Des habitants entrant à Yaroun, au Liban-Sud, en janvier 2025. Photo Mohammad Yassine / L'Orient-Le Jour
L'armée libanaise s'est déployée samedi à Aïtaroun, village du Liban-Sud qui restait occupé par les forces israéliennes, mais les habitants ont été appelés à ne pas s'approcher des lieux jusqu'à en avoir obtenu « l'autorisation officielle » de la troupe, selon les informations de notre correspondant Mountasser Abdallah.
En fin de journée, l’armée libanaise a confirmé sur la plateforme X le déploiement de ses unités dans la localité de Aïtaroun (Bint Jbeil) du secteur central du Liban-Sud et dans d’autres villages au sud du Litani. Elle a précisé dans un communiqué que ce déploiement s’est déroulé en coordination avec le comité pour la supervision de l’accord de cessez-le-feu formé de cinq pays membres.
L'armée a cependant dénoncé « les agressions israéliennes qui se poursuivent », notamment « la mise à feu d’habitations dans plusieurs localités à Aïtaroun, Bint Jbeil, Rebb el-Thalatine et Adaïssé », ainsi que « les deux raids qui ont ciblé les véhicules qui retiraient des dépouilles mortelles dans le village de Taïbé ».
Face à ces attaques, le commandement de l’armée appelle les citoyens « à se conformer aux directives émises dans ses déclarations officielles, à respecter les instructions des unités militaires déployées et à coordonner avec les autorités locales afin de préserver leur vie et leur sécurité ».
L’armée assure qu’elle continuera à accompagner les citoyens dans les villes frontalières, à appliquer la résolution 1701 et à prendre les mesures nécessaires sur le terrain au sud du Litani.
Plus tôt, la municipalité de Aïtaroun avait indiqué que, selon les informations disponibles, la troupe était entrée dans le nord de la localité, jusqu'au supermarché « Tawfeer » et qu'elle déblayait les lieux des nombreux explosifs et mines qui s'y trouvaient. Ce déploiement « devrait se poursuivre dans le village et ses environs pendant les deux prochains jours », a ajouté la municipalité, qui précise qu'aucune présence israélienne n'a été observée « ni dans le village, ni près des murets de terre à l'entrée » de la localité. Elle rappelle que les habitants sont appelés à attendre avant de se rendre sur les lieux, le temps que l'armée libanaise démine les rues.
Peu avant, la municipalité de Aïtaroun, avait déjà exhorté les citoyens à ne pas regagner le village, disant comprendre et respecter la « nostalgie » des habitants qui n'ont pas encore pu regagner leurs terres toujours occupées par l'armée israélienne et leur « détermination à revenir enterrer les martyrs et reconstruire ». Un retour trop rapide au village « représente un danger », avait-elle ajouté.

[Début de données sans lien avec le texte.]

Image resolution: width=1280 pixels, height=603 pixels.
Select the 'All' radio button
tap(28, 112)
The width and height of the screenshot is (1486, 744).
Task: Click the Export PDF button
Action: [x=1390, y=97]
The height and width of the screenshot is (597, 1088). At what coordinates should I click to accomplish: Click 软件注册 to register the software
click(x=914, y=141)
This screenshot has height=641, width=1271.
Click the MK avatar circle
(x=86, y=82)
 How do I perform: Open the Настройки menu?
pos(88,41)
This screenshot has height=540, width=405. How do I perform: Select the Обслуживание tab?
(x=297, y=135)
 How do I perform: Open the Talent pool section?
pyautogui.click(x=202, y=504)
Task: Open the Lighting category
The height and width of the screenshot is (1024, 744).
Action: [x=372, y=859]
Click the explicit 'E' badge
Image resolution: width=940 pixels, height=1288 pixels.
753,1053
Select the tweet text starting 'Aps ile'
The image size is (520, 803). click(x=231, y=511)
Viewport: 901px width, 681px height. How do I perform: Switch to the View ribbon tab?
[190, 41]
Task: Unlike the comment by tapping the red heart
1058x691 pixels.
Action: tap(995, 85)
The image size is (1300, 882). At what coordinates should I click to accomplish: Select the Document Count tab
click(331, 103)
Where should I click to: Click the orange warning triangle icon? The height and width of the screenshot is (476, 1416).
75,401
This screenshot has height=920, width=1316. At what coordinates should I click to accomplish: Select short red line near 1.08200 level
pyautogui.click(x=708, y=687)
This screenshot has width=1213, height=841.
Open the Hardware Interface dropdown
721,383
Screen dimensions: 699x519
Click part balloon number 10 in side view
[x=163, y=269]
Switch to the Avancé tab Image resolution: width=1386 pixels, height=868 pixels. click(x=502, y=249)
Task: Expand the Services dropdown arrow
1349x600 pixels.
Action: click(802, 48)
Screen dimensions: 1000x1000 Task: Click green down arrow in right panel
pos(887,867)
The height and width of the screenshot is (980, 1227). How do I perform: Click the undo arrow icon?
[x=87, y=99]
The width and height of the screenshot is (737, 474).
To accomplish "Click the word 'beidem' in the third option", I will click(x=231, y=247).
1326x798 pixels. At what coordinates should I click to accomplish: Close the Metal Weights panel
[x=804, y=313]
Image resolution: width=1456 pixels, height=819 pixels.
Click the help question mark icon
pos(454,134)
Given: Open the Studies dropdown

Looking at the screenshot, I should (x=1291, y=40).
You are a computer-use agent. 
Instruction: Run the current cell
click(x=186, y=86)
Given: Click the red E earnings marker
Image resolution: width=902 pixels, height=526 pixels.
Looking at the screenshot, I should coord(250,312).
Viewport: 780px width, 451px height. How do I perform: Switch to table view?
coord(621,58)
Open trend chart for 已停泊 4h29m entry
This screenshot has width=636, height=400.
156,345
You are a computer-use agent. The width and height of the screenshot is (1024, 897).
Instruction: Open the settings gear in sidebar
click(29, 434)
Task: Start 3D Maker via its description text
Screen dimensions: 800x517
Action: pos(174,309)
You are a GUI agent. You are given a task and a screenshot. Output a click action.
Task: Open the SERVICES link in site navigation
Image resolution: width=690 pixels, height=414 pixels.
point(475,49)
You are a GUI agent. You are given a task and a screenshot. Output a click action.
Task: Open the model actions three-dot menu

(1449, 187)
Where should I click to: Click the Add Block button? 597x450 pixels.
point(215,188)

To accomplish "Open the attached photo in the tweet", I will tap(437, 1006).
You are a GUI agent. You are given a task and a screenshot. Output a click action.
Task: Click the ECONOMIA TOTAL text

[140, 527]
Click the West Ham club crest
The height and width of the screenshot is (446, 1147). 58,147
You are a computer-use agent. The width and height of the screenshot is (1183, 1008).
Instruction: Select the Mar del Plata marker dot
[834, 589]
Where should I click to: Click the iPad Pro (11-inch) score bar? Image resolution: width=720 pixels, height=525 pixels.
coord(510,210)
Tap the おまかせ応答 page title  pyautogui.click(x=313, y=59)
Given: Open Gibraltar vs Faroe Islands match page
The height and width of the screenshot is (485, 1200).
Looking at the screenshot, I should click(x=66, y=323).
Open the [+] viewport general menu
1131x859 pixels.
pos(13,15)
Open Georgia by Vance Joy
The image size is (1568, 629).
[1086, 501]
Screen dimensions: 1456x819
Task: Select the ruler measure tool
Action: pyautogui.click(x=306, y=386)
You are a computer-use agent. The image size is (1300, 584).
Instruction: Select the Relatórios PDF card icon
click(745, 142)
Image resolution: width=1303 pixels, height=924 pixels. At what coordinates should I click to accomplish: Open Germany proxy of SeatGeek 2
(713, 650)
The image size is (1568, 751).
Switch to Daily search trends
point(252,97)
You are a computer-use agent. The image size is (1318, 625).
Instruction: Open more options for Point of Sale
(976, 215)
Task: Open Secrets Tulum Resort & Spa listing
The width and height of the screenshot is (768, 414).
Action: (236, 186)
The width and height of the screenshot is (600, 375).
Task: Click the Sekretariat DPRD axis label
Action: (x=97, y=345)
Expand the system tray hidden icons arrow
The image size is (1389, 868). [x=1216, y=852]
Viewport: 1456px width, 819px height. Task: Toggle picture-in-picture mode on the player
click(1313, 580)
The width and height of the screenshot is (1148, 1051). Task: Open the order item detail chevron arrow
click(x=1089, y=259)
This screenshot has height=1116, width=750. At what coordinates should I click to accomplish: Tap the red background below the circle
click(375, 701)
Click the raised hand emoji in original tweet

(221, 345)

Dans la matinée, des soldats israéliens avaient mis le feu à des maisons du quartier de Harika, aux alentours du village, selon notre correspondant.
La période d'application des modalités du cessez-le-feu entre Israël et le Hezbollah, qui prévoyait notamment un retrait total des forces israéliennes du Liban-Sud, devait se terminer le 27 janvier. À cette date, des centaines d'habitants des villages frontaliers ont marché vers le Sud avec l'armée libanaise et ont pu reprendre quelques localités, malgré des tirs de l'armée israélienne qui ont fait plusieurs dizaines de morts. Le délai a ensuite été prolongé de 22 jours, jusqu'au 18 février.
Par ailleurs, un drone a lancé six bombes sur des pelleteuses qui déblayaient des décombres, afin d'y retrouver des corps et des disparus, dans le centre de Taybé (Marjeyoun). L'aviation israélienne continue également de survoler le secteur ouest de la bande frontalière, tandis que l'armée israélienne a mis le feu à plusieurs maisons de Rab el-Thalathine.